**TEXTE D'ÉTUDE:**
......
C'est au début d'une période particulièrement bien remplie que vous avez accepté la responsabilité de gouverner la barque universitaire: aide fédérale aux universités, transfert des facultés à Dorigny, réorganisation de l'Université, réveil des étudiants... autant de problèmes dont chacun, à lui seul, eût pleinement suffi au bonheur du recteur le plus exigeant! Combien ingrate fut votre tâche! Faire accepter à notre gouvernement —justement barricadé derrière des consignes draconiennes de plus stricte économie —les requêtes innombrables et réitérées d'une Université en mal aigu de développement, avec cette circonstance aggravante d'une disparité criante dans les moyens de communication: l'un des interlocuteurs usant généreusement du verbe, l'autre mettant toute sa confiance dans la multiplicité de lettres savamment groupées en trains toujours bien partis, mais rarement revenus.

Qu'importe, animé d'une évangélique ardeur, déployant sans cesse vos qualités d'homme de devoir et de paix, vous avez inlassablement

accepté de passer de l'Université à l'Etat et de l'Etat à l'Université, soucieux de garder toujours ouvert un dialogue qui, maintes fois, aurait pu sans vous tourner court.

L'Université vous remercie de tous les efforts généreux que vous avez consentis à son endroit. Quant au rectorat, il se réjouit à la pensée de pouvoir, longtemps encore, compter sur vos conseils dévoués et compétents au sein des divers comités et commissions auxquels vous appartenez.

Monsieur le Président de l'Union des étudiants lausannois,

Si Paris et sa grand-ville ont vécu les événements de mai, nous avons eu, nous à Lausanne, nos journées d'octobre. A peine était-il en place que, précipité dans le no man's land du numerus clausus, le rectorat s'est vu saisi d'un mandat destiné, dans les apparences en tous les cas, à l'opposer aux étudiants. Nulle surprise, Monsieur le Président, que le rectorat vous ait d'emblée trouvé sur son chemin.
......
**CONSIGNE 1:** Dans le texte d'étude, recopie le passage commençant à "accepté de passer" et se terminant à "auxquels vous appartenez.", en remplaçant "dialogue" par "échange".
**CONSIGNE 2:** Prolonge le texte d'étude sur l'Université de Lausanne à partir de sa dernière phrase.

**DONNÉES FOURNIES:**
......
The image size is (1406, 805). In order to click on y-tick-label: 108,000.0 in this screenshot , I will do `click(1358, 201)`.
......
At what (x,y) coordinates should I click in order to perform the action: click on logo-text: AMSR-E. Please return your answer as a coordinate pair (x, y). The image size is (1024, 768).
......
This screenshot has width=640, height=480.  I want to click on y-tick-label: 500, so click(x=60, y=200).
......
**RÉPONSE ATTENDUE 1:**
accepté de passer de l'Université à l'Etat et de l'Etat à l'Université, soucieux de garder toujours ouvert un échange qui, maintes fois, aurait pu sans vous tourner court.

L'Université vous remercie de tous les efforts généreux que vous avez consentis à son endroit. Quant au rectorat, il se réjouit à la pensée de pouvoir, longtemps encore, compter sur vos conseils dévoués et compétents au sein des divers comités et commissions auxquels vous appartenez.

**RÉPONSE ATTENDUE 2:**
Aussi pouvons-nous maintenant nous dispenser de sacrifier trop longuement à l'usage suivant lequel, en ce jour d'installation, le président de l'Union des étudiants lausannois et le recteur sont tenus d'échanger félicitations, voeux et compliments. Ces compliments — n'est-il pas vrai — nous les avons échangés déjà sur les dernières marches de l'escalier d'honneur du château Saint-Maire, un certain mardi 12 novembre à onze heures quinze du matin, sous l'oeil à la fois inquisiteur et inquiet de l'huissier du Conseil d'Etat!

Ainsi, ce sont les événements qui, sans façons, nous ont obligés d'engager le dialogue, nous forçant à chercher ensemble, tantôt en adversaires, tantôt en alliés, des remèdes concrets à la situation inquiétante dans laquelle la rentrée de cet automne avait placé non seulement de futurs étudiants, mais aussi des professeurs et leurs assistants.

Certes — et le rectorat le sait mieux que personne —les problèmes à venir seront d'une autre portée, les enjeux d'un autre poids et les positions prises autrement éloignées que cela fut le cas durant ce dernier mois d'octobre.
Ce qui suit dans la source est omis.